The lesson also reinforces what Saleh and his coaches have tried to build for three years with the Jets. It’s just a lot easier to drive the message home now, with the focus that having Rodgers brings to all the goals that any team would set.

“This has been our message from Day 1,” Saleh says. “If you treat every moment like a championship moment, then it doesn’t matter, because every game is a championship game.”

Still, the reality is the reality—the stakes have been raised, and, make no mistake, the urgency on the Jets to get to actual championship games has been ramped up.


There was one more specific thing I wanted to ask Saleh before our time was up, and that was whether the rule that he and his best friend, Packers coach Matt LaFleur, had set back in the winter had been lifted.

As I wrote in my story going inside the trade negotiations, the two agreed at the time not to talk about Rodgers at all, leaving it up to their GMs, Joe Douglas and Brian Gutekunst, to work through the deal.

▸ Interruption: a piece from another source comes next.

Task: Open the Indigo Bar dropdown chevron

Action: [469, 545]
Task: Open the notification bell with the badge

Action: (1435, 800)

“No, we’ve talked. I did talk to him, just to say, Man, this guy is pretty good at foosball,” Saleh says, with a laugh. “Matt agrees. Matt loves him, and really, really appreciated his time with him. I mean, what’s there to say? He’s a Hall of Fame quarterback. Matt, he’s focused [on the Packers], but we’ve talked about a few things here and there. Matt’s always been very complimentary.”

What went without saying there was the fact that LaFleur’s relationship with Rodgers was the one that sustained the quarterback’s final couple of years as a Packer, when other bonds that Rodgers had within the organization were on the rocks.

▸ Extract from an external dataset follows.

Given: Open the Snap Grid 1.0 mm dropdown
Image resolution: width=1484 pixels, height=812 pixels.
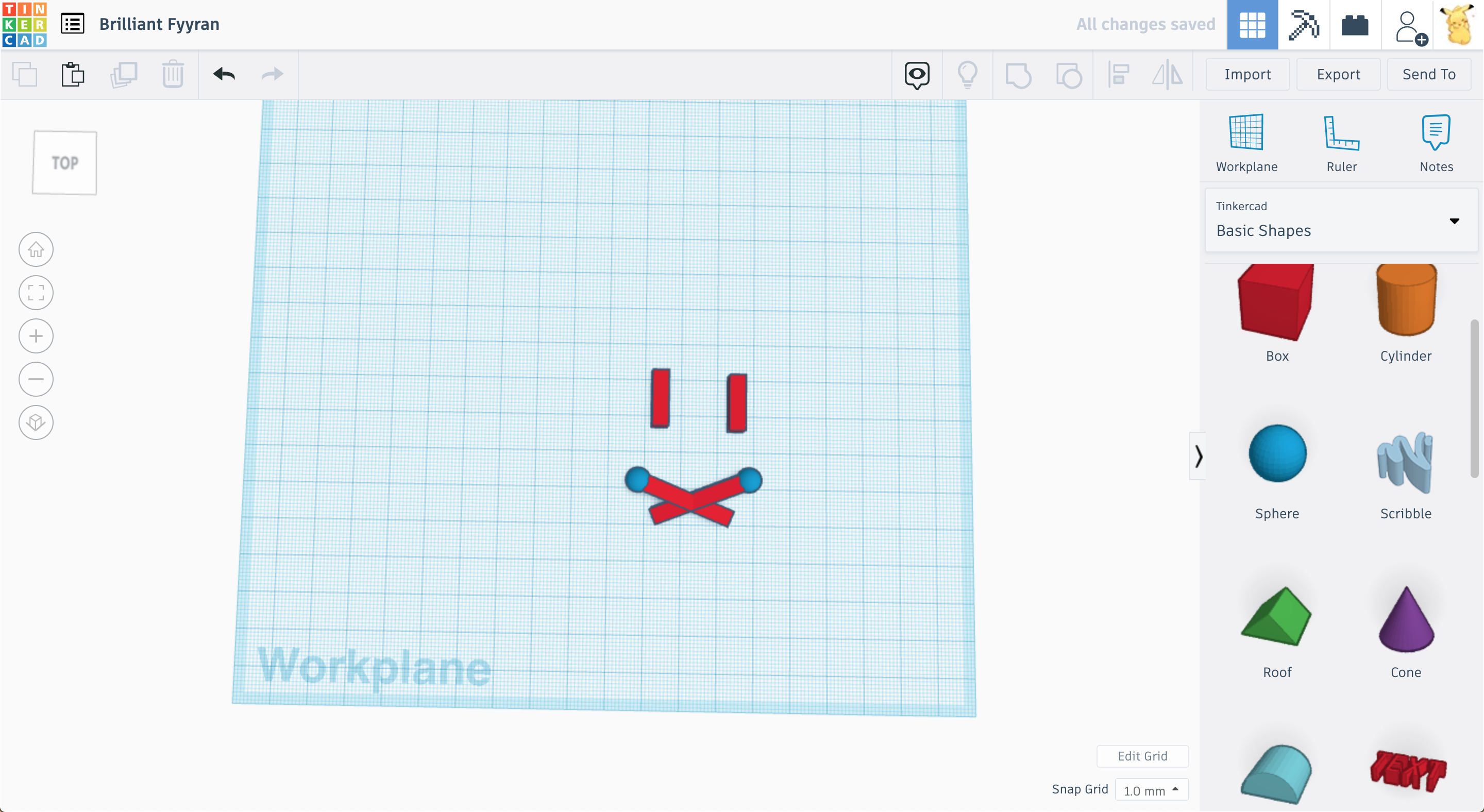Looking at the screenshot, I should [x=1151, y=789].
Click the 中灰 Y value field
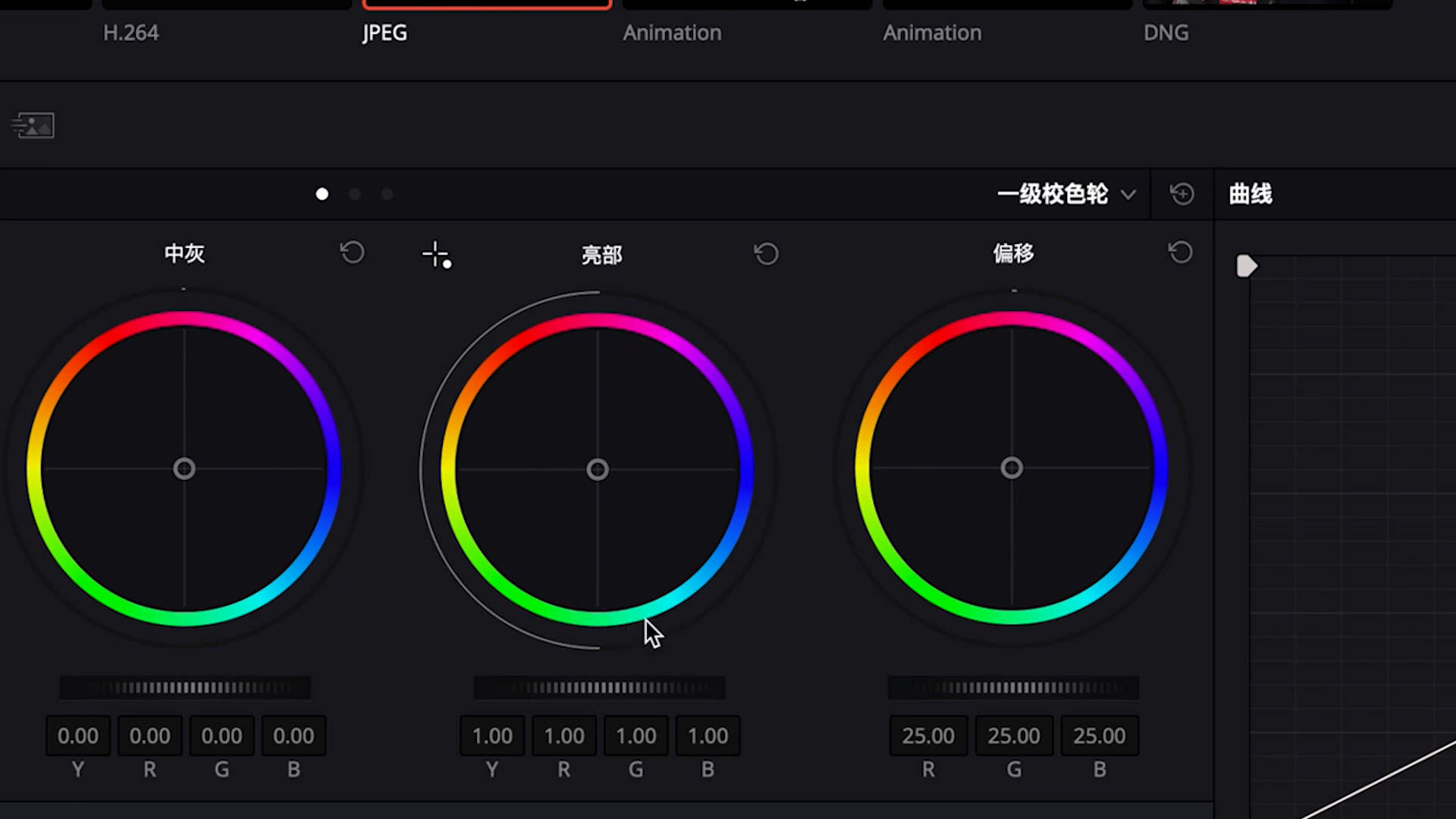The width and height of the screenshot is (1456, 819). tap(78, 736)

Just that Saleh knows how vital relationships are to Rodgers—as he’s building one on the practice field and the golf course with his quarterback—is a good sign he’s done his research. So too is the level of input and command Saleh and Hackett have given Rodgers, allowing him to be a full partner in what the Jets are going to be in 2023.

And while Saleh will use that line again about being prepared, but not ready, because you can’t be until you get punched in the mouth, it’s not hard for an independent observer to see the buy-in, even in late June. Saleh said Rodgers has been a perfect attendee of the Jets’ offseason program since the trade, save for a day he had a previous engagement, and the rest of the team has fallen in line behind its new leader.

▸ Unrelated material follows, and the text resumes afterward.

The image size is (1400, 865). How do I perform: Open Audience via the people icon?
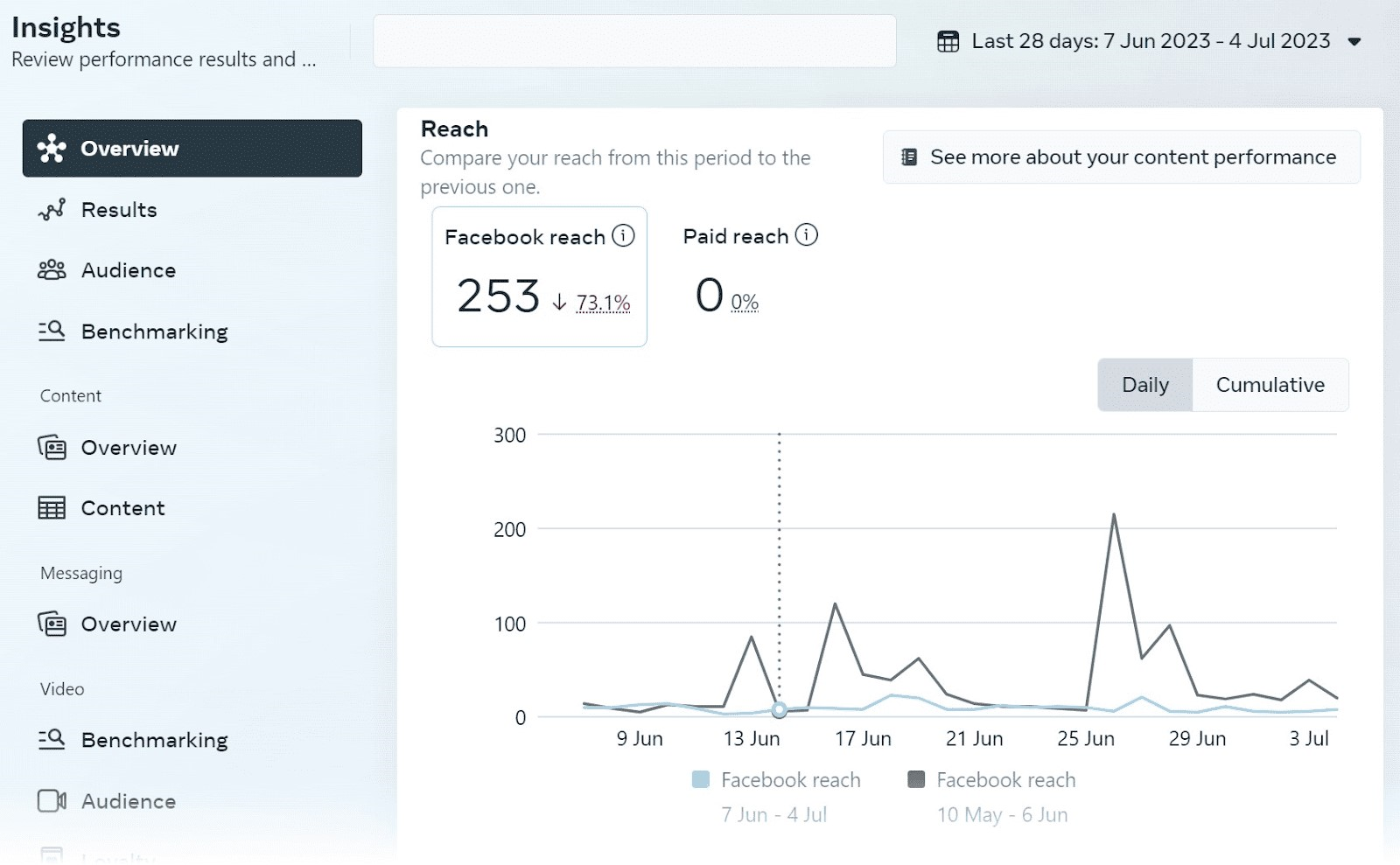coord(52,270)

That much was obvious on Friday, at the team’s last-day-of-school OTA practice, with the 40-day summer break coming right after the session broke. It was apparent in how the receivers and defensive backs fought for every ball. It even showed up in a defensive-line drill that had Jermaine Johnson and Bryce Huff drafting teams, then having those teams compete to see which would get off the ball, and to a tackling dummy, faster.

Everything feels like a high-leverage moment here. Because with Rodgers aboard, it is.

“His presence creates hope,” Saleh says. “And when you have something to fight for, it’s just human nature, you’re gonna lock in a little bit more. For sure, his presence, his words carry weight, he’s got a great demeanor to him, he’s been fantastic with his teammates, he’s been fantastic in the locker room. And the level of detail has gone up. I think it’s more …”

The coach pauses then to pick his words.

“There’s a belief that this group can do something special,” he continues. “But at the same time, I don’t think it’s really changed the mindset or the work ethic, because I think we’ve got a tremendous locker room, full of guys who are internally driven, who just want to be their personal best. But yeah, does it create a little excitement and buzz, for sure, because having a guy like him who’s a first-ballot Hall of Famer, who can, I mean, he can sling the rock now, it’s unbelievable. Having him here brings a lot of hope, obviously.”

Little by little, and with each little wow moment he’s generated, or relationship he’s built, all that hope becomes a bit more real. And soon enough, we’ll get to see whether the Jets can take a punch.